- Also known as: 6 Degrees of Degradation (1998), Mid-Green Pimp Machine (1998), Urethra Franklin (1998)
- Origin: New Jersey/New York, U.S.
- Genres: Nu metal; alternative metal; hard rock;
- Years active: 1998–2005; 2006; 2010; 2011–present;
- Labels: Crash; Razor & Tie; London-Sire; Warner Bros./Reprise; Super Massive;
- Members: Max Illidge Joey D'Amico Anthony Devizio Robi Kirsic Anthony Bordonaro
- Past members: Peter Savad Carlos Aguilar Steve Ferreira Jordan Plingos Hector Graziani Ty Fury Ryan Jurhs Ali Nassar Derrick Klybish Tom McNamara David Mondragon
- Website: 40belowsummer.tumblr.com

= 40 Below Summer =

American nu metal band

40 Below Summer is an American nu metal band from New Jersey. Formed in 1998, the band broke up seven years later in 2005. After two small reunions in 2006 and 2010, they permanently reformed in 2011. Their latest album, Untethered, was released in 2025.

== History ==

=== Beginnings (1998–2000) ===
40 Below Summer came together after drummer and Peruvian native Carlos Aguilar met singer Max Illidge in a band named Alien. Joey D'Amico met Max Illidge in late 1997, and later joined the duo playing guitar. Pete Savad joined soon after playing bass at first, then moving to guitar with the addition of Jordan Plingos on bass. The self-released Side Show Freaks (1999) was recorded with these lineups at their rehearsal location in the Music Building, NYC. Savad left the band as they got close to signing their first record deal. Moving Plingos to guitar, the band added Steve Ferreira who was soon replaced by Puerto Rican-born Hector Graziani on bass. Soon after, Rain (2000) was self-released.

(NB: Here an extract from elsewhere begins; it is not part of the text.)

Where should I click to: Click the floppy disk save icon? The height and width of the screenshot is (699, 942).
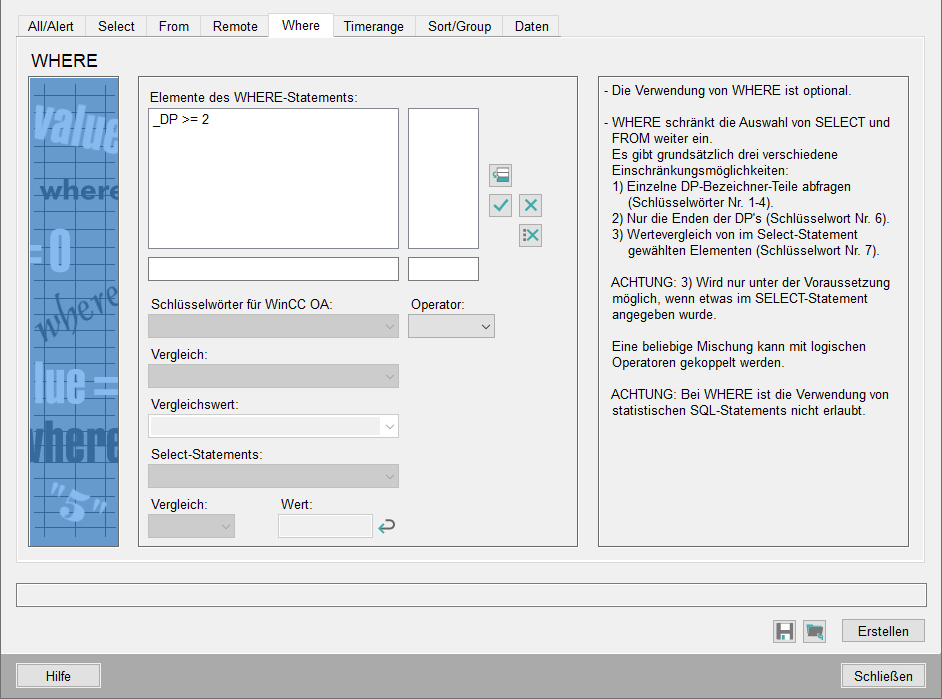pos(785,631)
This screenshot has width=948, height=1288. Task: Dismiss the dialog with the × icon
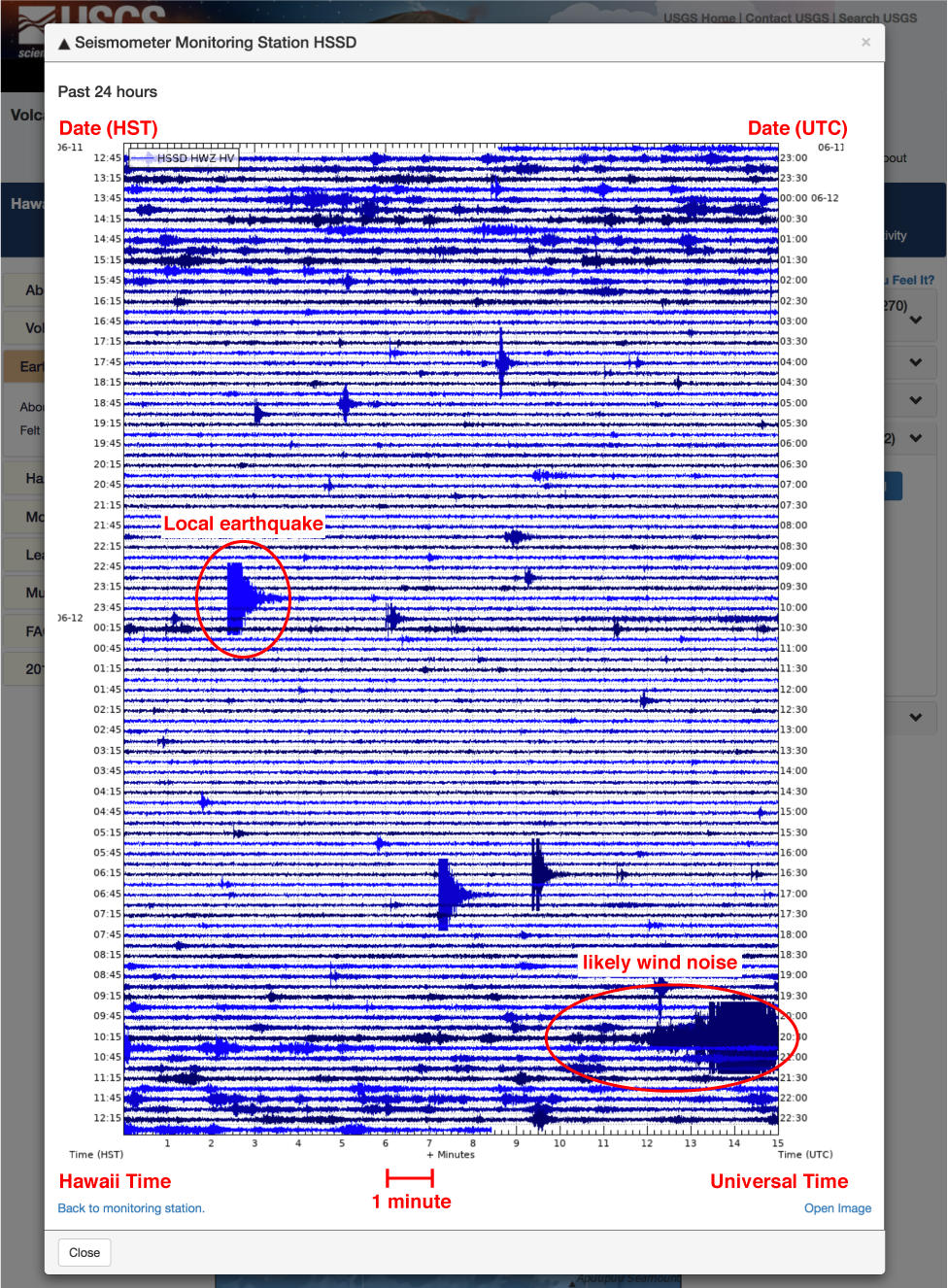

=== Invitation to the Dance (2001–2002) ===
In late 2000, the band's self-released CD Side Show Freaks found its way to No Name Management (known for acts such as Slipknot and Mudvayne). After partnering with No Name, numerous record label showcases on both coasts followed, with up to fifteen prominent labels showing interest in the band. They eventually signed with Warner Music Group's London-Sire, although at one point they were close to signing with Madonna's Maverick Records, another Warner label. In March 2001, 40 Below Summer travelled to Los Angeles to commence recording their major label debut Invitation to the Dance with famed heavy metal producer GGGarth (Rage Against the Machine, Mudvayne, Kittie). Prior to the album's release, the band embarked on a poorly attended tour with Chimaira and Ill Niño that was headlined by Factory 81. After several delays, Invitation to the Dance was eventually released on October 16, 2001 (some sources state September 11, 2001).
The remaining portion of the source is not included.